Los amores, en tanto humanos, son incontrolables, desbordantes, enigmáticos, “no sé por qué, / siempre tienen algo de inexplicable”. Irresistibles, incomprensibles: “Cómo se va metiendo una mujer en los poros de un hombre / es un misterio con muchas conjeturas y ninguna respuesta”. El amor se advierte por los efectos, como las enfermedades por los síntomas, y del mismo modo que sucede con ellas, los efectos no siempre resultan gratos:

Nada gano con gritar su nombre: yo no vivo entre sus labios.
No sé cómo una mujer se mete en los poros de un hombre,
pero cuando está adentro el hombre es un ciego caminante.

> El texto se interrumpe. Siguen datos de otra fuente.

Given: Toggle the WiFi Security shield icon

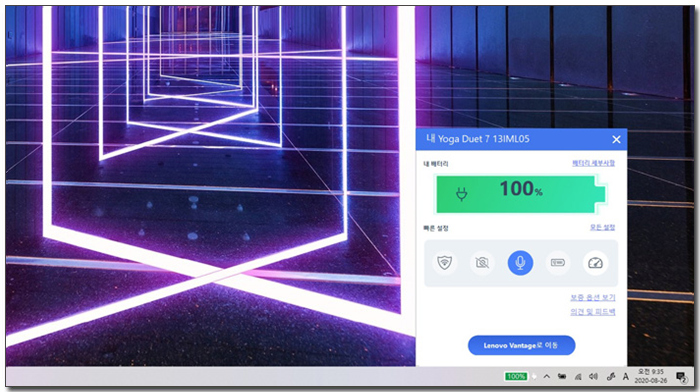Looking at the screenshot, I should [x=444, y=263].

El amor trasntorna. Perturba. Para decirlo con un lugar común: duele.

Pero no es mía la mujer que traigo
muy adentro en el cuerpo.
Si alguien me dice cómo expulsarla,
lo idolatro en el acto mismo.

Desde luego, alargando un poco el paralelo con la enfermedad, al amor –temporal, crónico o incurable- pudiera hallársele una dimensión trascendente, por no decir espiritual, ¿salvífica?
El amor, dice, no tiene por qué ser un tormento.
Y dice bien: allá los atormentados y sus aflicciones.
Que el amor es un disfrute, un goce fugaz,
un gusto que se dan los amorosos de vez en cuando.

Y ese breve deleite, cuando ocurre, es lo único importante, acaso el sentido de habitar el mundo:

Yo quisiera decirle que la vida pasa,
que las palabras se agotan,
que la escritura fatiga, que los niños crecen,
que los perros corren detrás de la luna llena,
pero mis manos no se cansan de recorrer su cuerpo.

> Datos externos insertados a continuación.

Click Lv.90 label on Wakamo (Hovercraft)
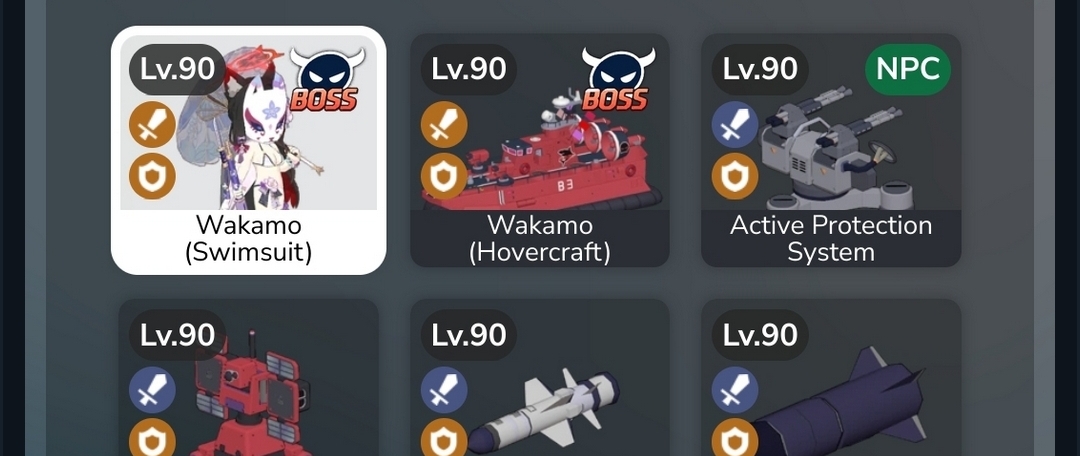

El amor acontece como re-velación (en el sentido doble de exposición y re-cubrimiento con un velo), tras lo cual el enigma retoma la forma de pregunta:

¿Por qué el amor no es blando como una nube?
*
¿Por qué la mujer entra en el corazón de los hombres de
manera precipitada?
*
¿Por qué el amor sólo tiene cuatro letras?
*
Quién no quisiera ser el secreto de una mujer deseada.
*
¿Qué hacer con el amor no saciado,
con el amor jamás gozado?

Así, el amor, incendio y ternura, puesto que no alcanza a ser dicho plenamente con palabras, sino esbozado (en el mejor de los casos), requiere de un símbolo, que Roura encuentra en las hormigas.
Escribo la palabra amor y me sale una hormiga por la o.
La miro alejarse, oronda y no sé si risueña,
y tampoco sé si va hacia algún lado
o está de regreso de un sitio desconocido.
Vuelvo a escribir la palabra amor
y me sale otra hormiga por la o.

***
Un último párrafo para terminar. Comencé a leer a Víctor en las páginas de El financiero hace algunos años. Lo conocí a través de sus columnas de media página donde revolvía historias e ideas en "Los tamaños del amor". Lo he seguido en sus aseveraciones breves y en ocasiones lapidarias de "Hormigueando". También busqué sus libros. Así llegué a las narraciones de Polvos de la Urbe, Un látigo en mi alcoba, Las bailarinas y El diluvio y la cebolla, además de otras reflexiones como las de Codicia e intelectualidad o Los profetas caídos. No siempre comparto sus juicios, pero sigo pensando que para tomarle la temperatura a la cultura en México hay que dedicarle un tiempo a sus letras. Hoy, al terminar la lectura de un poemario despojado de solemnidad y artificios experimentales, que alude a lo humano con simplicidad poniendo el dedo sobre la llaga, se me antoja parafrasearlo:
Son dos cosas las que tengo que decirle al poeta:
que ésta fue una tarde propicia para leer su libro
y que si estuviera aquí le preguntaría:
¿cómo sabes tanto de la vida y del amor?, pinche Roura.

(Léase aquí que aquí el ‘pinche’ como un adjetivo con la connotación de aprecio y afecto).